Something I've noticed in the last month is that tarmac isn't tarmac. I'm not sure whether it's my imagination, but I seem to be able to coast quite a bit better on tarmac composed of the fine particles compared to the tarmac where there is tar over gravel sized particles.

Whenever I see this smooth surface, I make sure my car is running over it if it only covers part of a lane.

If I'm correct and this is not just the placebo effect, I can see it springing from several potential sources (listed in order of estimated importance). The first is that there is more individual deformation of the tire with gravel sized bumps. That energy gets turned into heat, which is coming from your car's kinetic energy and ultimately from fuel.

The second is that vibration gets damped by shock absorbers. These shock absorbers get hot as they do their work... and that heat came from the same place too.

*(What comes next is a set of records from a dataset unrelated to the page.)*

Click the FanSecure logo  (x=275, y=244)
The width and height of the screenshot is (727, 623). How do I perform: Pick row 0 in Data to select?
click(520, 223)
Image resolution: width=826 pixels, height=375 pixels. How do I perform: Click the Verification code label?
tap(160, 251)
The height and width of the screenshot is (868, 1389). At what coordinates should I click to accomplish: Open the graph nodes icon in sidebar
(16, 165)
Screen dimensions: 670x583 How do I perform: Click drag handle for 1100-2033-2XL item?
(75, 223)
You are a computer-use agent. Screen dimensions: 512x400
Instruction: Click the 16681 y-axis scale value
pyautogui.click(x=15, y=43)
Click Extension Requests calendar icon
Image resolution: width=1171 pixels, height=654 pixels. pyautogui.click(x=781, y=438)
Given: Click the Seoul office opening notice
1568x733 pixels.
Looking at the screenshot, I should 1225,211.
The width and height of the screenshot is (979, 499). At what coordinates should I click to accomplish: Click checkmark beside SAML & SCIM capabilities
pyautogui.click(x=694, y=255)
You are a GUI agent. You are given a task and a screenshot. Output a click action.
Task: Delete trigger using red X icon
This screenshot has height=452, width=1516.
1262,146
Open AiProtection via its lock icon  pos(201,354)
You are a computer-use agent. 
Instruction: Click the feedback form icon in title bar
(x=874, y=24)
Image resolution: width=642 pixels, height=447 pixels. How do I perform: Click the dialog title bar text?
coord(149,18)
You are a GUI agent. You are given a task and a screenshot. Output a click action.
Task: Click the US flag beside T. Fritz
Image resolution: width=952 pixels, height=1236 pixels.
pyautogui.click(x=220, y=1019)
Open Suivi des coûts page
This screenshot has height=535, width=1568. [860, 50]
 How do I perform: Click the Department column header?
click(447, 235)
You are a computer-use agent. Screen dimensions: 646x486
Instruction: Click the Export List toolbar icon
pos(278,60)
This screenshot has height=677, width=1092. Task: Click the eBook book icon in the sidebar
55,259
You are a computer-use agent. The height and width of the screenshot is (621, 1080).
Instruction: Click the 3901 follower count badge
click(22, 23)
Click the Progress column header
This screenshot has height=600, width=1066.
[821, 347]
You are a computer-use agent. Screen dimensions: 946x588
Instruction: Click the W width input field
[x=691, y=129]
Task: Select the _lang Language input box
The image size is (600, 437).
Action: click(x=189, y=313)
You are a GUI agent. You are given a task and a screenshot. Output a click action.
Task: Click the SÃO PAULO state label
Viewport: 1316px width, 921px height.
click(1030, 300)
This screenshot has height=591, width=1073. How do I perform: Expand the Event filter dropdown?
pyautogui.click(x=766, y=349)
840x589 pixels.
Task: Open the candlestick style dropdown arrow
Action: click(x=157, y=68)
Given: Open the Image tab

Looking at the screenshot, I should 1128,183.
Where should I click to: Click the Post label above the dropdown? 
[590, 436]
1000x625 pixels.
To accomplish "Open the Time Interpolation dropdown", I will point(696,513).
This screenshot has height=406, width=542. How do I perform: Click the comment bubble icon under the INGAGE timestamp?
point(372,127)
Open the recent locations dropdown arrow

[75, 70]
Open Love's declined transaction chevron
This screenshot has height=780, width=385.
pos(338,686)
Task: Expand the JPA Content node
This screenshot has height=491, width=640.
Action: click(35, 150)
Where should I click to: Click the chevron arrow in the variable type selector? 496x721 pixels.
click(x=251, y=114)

The last is that if you follow Matt Weaver's Virtual Edge and have read some of his writings, laminar flow can get disrupted by vibration. If you are traveling on a vibration free surface, you may be getting some more laminar flow than you used to get with a corresponding drag reduction.

Lastly, I don't think it's placebo effect. In a recent test of a bicycle commute from a place I was thinking of buying, I rode my MTB on the designated footpath style bike track and then the road (smooth style tarmac). Very noticeable difference in effort required to go a certain speed.

That's the great thing about bicycles - they are such an excellent ecodriving tutor since your own motor is so tiny and makes you feel pain if you push it too fast.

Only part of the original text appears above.